The whole thing was over in 10 seconds, police say, thanks to John Masterson, an eighth-grade social studies teacher who stepped in and talked the 12-year-old boy into dropping his weapon. Masterson then held the boy until authorities arrived.

"He stood there and allowed the gun to be pointed right at him so there would be no more young kids hurt," Gov. Susana Martinez told 1,500 or so people at a prayer vigil late Tuesday.

Others teachers scurried to lock kids in classrooms while students in the gym where the shooting took place dove under bleachers and took cover, said Andrea Leon, a 13-year-old eighth grader at the school.

Leon says she was walking toward the gym, where students gather before class, when she heard the gun shots. She said she knew they were real, "but some people were laughing because they thought it was fake."

"I guess they had been through many drills," she said.

Roswell Superintendent Tom Burris said the staff and students had participated in active shooter training and responded appropriately.

Police and schools nationwide adopted "active shooter" policies after Columbine High School students Eric Harris and Dylan Klebold killed 12 classmates and a teacher, and wounded 26 others before killing themselves in the Littleton, Colo., school's library in 1999. Police waited 45 minutes for a SWAT team to arrive before entering the school. Officers now are trained to confront a shooter immediately.

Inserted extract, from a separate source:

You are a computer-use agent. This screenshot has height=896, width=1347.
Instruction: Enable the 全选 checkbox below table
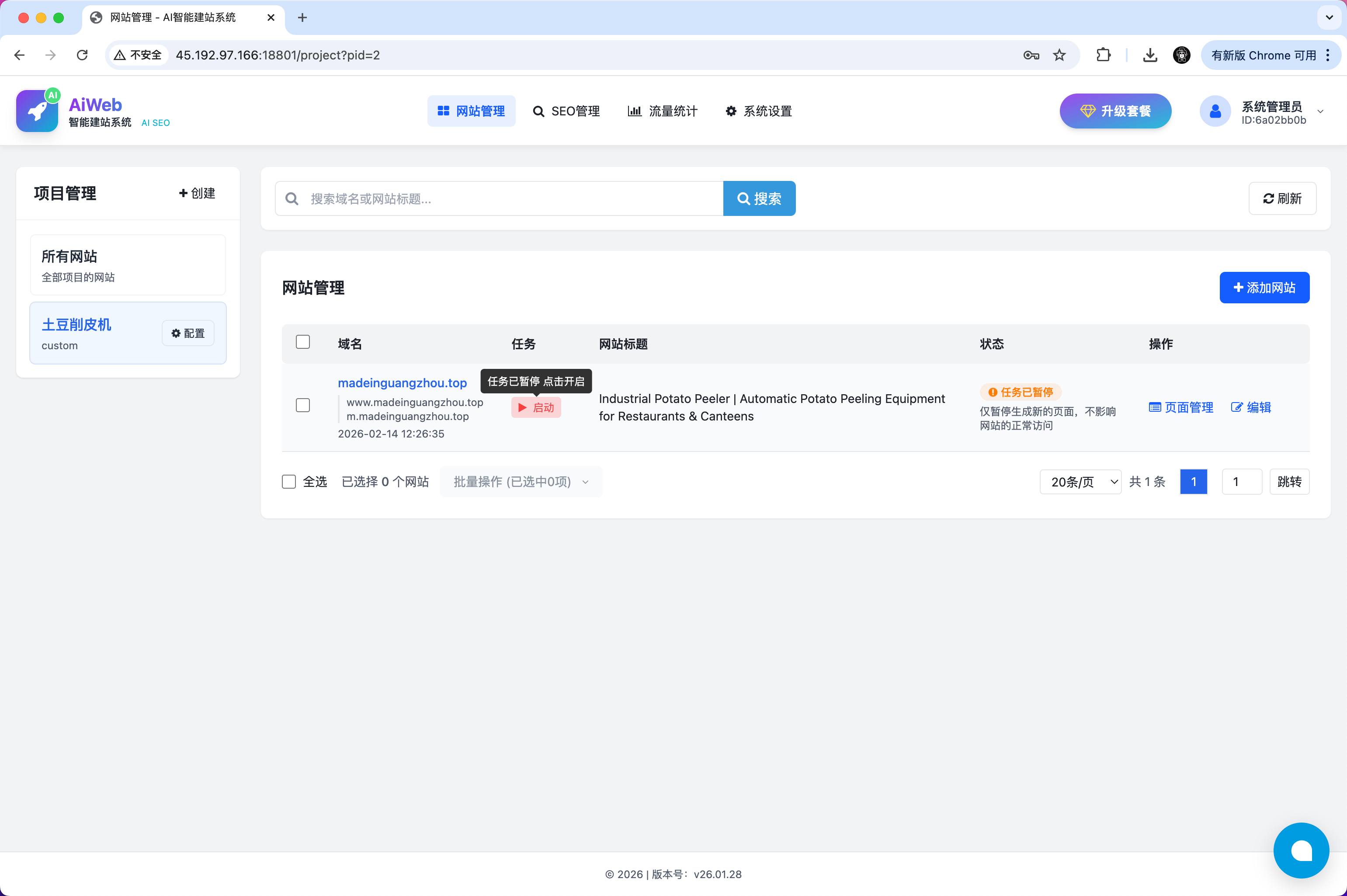click(289, 482)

Chaves County Sheriff Rob Coon says his department does training at every public and private school in the county. At the core, he says, the training focuses on getting children to a safe place.

Coon said teachers now know they likely are going to be the first line of defense, especially in rural areas where law enforcement can be miles away. And while having teachers confront armed students is not part of the training, Coon called Masterson's actions commendable.

"It's not a good thing to do that, but it was a very brave thing the teacher did yesterday," the sheriff said. "He talked that kid into putting the gun down where that kid could have very easily put a shotgun blast in his chest. There's always heroes come out in something like that, and that guy was."

An 11-year-old boy who was shot in the face and neck remained in critical condition Wednesday, according to officials at University Medical Center in Lubbock, Texas. A 13-year-old girl, Kendal Sanders, was listed as being in satisfactory condition with a gunshot wound to the arm.

The family of the injured boy has asked that his name not be released while he recovers.

The suspected shooter was transferred to an Albuquerque psychiatric hospital following a hearing Tuesday, according to attorney Robert Gorence, who is representing his family. Gorence said the family would release a statement Wednesday.